Cheguei a inventar muita história, muita coisa por causa desse jogo. Porque além do vício de jogo você fica viciada em mentir para as pessoas também. Isso me levou a ficar viciada em mentir para conseguir pegar dinheiro emprestado. Mas a minha intenção não era dar golpe em ninguém, era pegar dinheiro emprestado, levantar um dinheiro dentro da plataforma para pagar a outras pessoas. Só que não conseguia, eu perdia. Tinha um dia que a plataforma me tirava tudo de uma vez. O que eu consegui juntar em uma semana, no outro dia a plataforma me tirava o dinheiro todo. E aí batia aquele desespero. Eu não sabia o que fazer. Foi assim, por exemplo, que perdi todo dinheiro da minha mãe dentro das plataformas. Hoje ela vive aqui comigo e com meu esposo. Sem nenhum dinheiro, sem dinheiro pra comprar remédio, os remédios dela”.
“Pensei em tirar minha vida”
“Eu pensei até em tirar minha vida. Eu cheguei a pegar duas vezes a arma do meu esposo e colocar na minha cabeça, só que eu já estava grávida. E aí eu não conseguia. Não conseguia. Porque eu pensava na minha filha, na minha outra filha também, que precisa de mim. E aí depois que eu ganhei minha segunda filha, minha bebezinha, eu surtei aqui em casa.

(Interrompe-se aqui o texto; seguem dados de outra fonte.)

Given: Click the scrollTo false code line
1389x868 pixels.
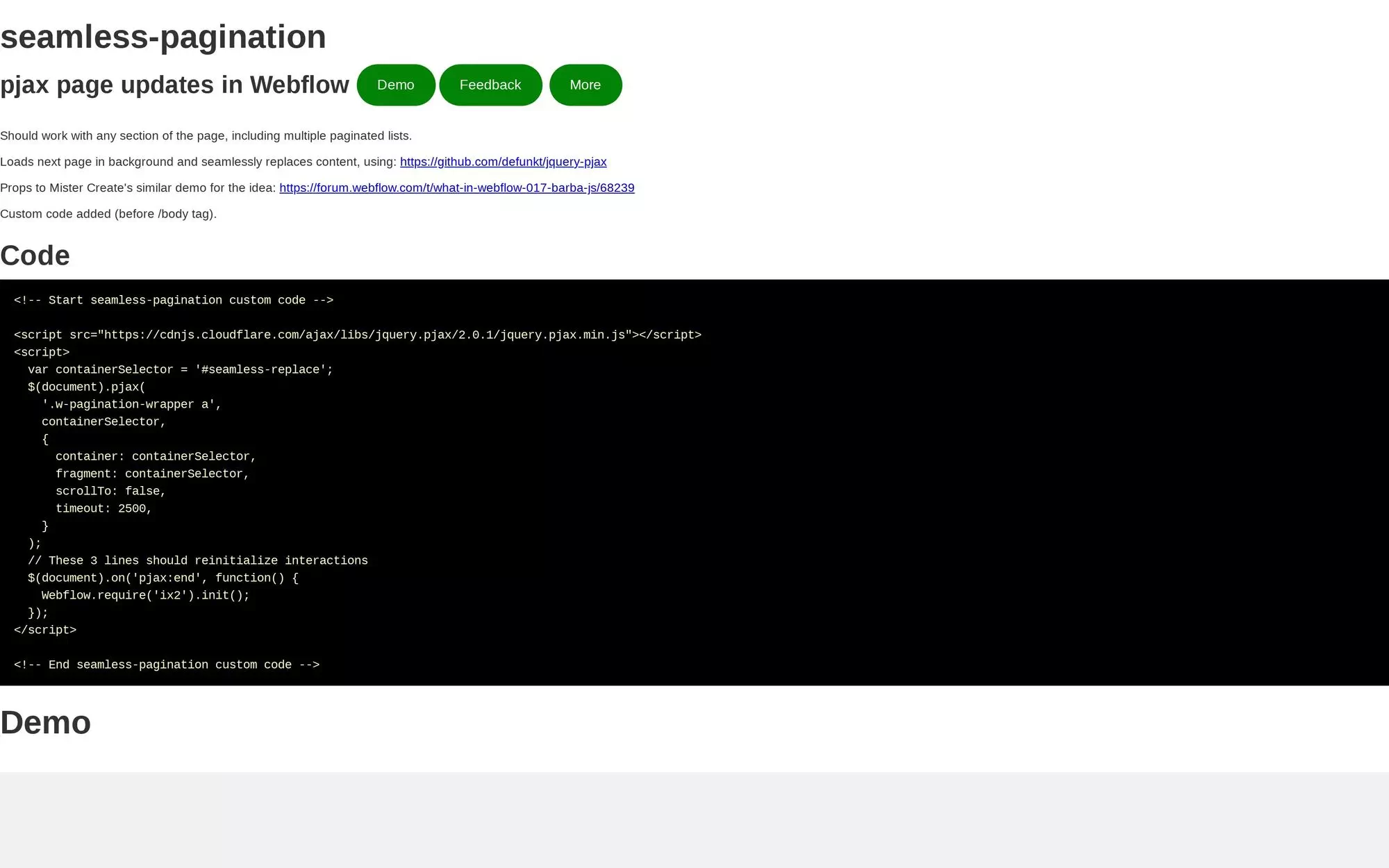Looking at the screenshot, I should coord(110,491).
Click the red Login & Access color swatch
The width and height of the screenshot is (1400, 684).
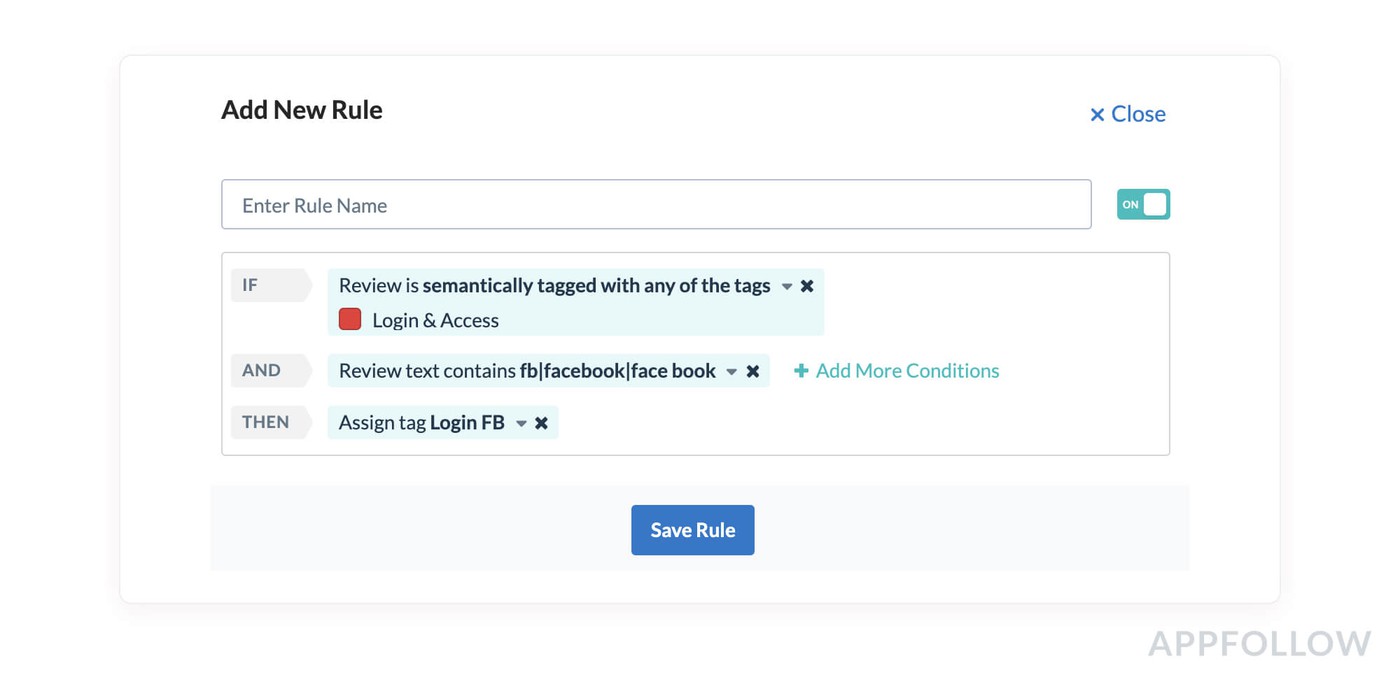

Uma vez, desesperada, peguei o celular do meu esposo e ele tinha uma economia lá dentro do banco dele, e transferi tudo para a minha conta para recuperar de novo o dinheiro da minha amiga. Ela financiou a casa dela e precisava ter o nome limpo, ter o limite dela do cheque especial. Foi aí que estourou a bomba aqui em casa, porque eu transferi o dinheiro do meu esposo para a minha conta para tentar levantar um dinheiro, pra pagar a minha amiga. Só que eu perdi tudo”.